The report also names 44 Indian banks and financial institutions, with hundreds of transactions flagged as “top-secret suspicious-activity-reports (SARs)” for money laundering, terrorism financing and financial fraud. The Indian banks figure in SARs linked to over 2,000 transactions valued at over $1billion between 2011 and 2017. The banks include: state-owned Punjab National Bank (290 transactions); State Bank of India (102); Bank of Baroda (93); Union Bank of India (99) and Canara Bank (190). Among private banks which figure in the SARs are HDFC Bank (253 transactions); ICICI Bank (57); Kotak Mahindra Bank (268); Axis Bank (41) and IndusInd Bank (117). The foreign banks that have filed the SARs include Deutsche Bank Trust Company Americas (DBTCA), BNY Mellon, Citibank, Standard Chartered and JP Morgan Chase. Foreign branches of Indian banks were used by clients for the transactions.

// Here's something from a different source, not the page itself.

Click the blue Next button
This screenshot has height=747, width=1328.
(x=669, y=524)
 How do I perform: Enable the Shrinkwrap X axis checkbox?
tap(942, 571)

On the other hand, six Pakistani banks have been identified for suspicious transactions for close to $2.5 million. About 29 suspicious transactions of Pakistani banks took place between 2011 and 2012. It is ironic that Pakistan is on the Financial Action Task Force’s grey list because of India’s lobbying. Its $2.5 million suspicious transactions are negligible as compared to India’s over $1billion. It shows the double standard of the world powers and institutions.